--- Input Enclosed Below ---

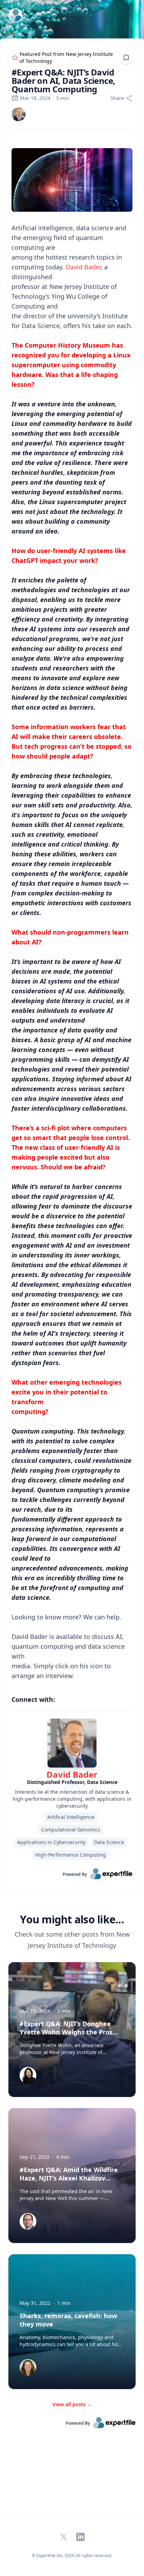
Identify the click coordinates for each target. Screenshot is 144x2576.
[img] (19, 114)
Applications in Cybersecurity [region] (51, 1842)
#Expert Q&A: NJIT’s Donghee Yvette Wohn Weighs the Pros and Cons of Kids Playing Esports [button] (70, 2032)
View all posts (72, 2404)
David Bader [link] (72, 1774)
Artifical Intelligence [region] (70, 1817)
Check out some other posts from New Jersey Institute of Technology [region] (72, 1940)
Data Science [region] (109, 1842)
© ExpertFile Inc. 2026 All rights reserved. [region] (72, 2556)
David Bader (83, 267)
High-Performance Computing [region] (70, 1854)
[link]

--- End of Enclosed Input ---

=== Your objective ===
Starting at the line that contains "View all posts (72, 2404)", retype each remaining line of the records exactly; that line and the last line are both included.

=== Reply to the task ===
View all posts (72, 2404)
David Bader [link] (72, 1774)
Artifical Intelligence [region] (70, 1817)
Check out some other posts from New Jersey Institute of Technology [region] (72, 1940)
Data Science [region] (109, 1842)
© ExpertFile Inc. 2026 All rights reserved. [region] (72, 2556)
David Bader (83, 267)
High-Performance Computing [region] (70, 1854)
[link]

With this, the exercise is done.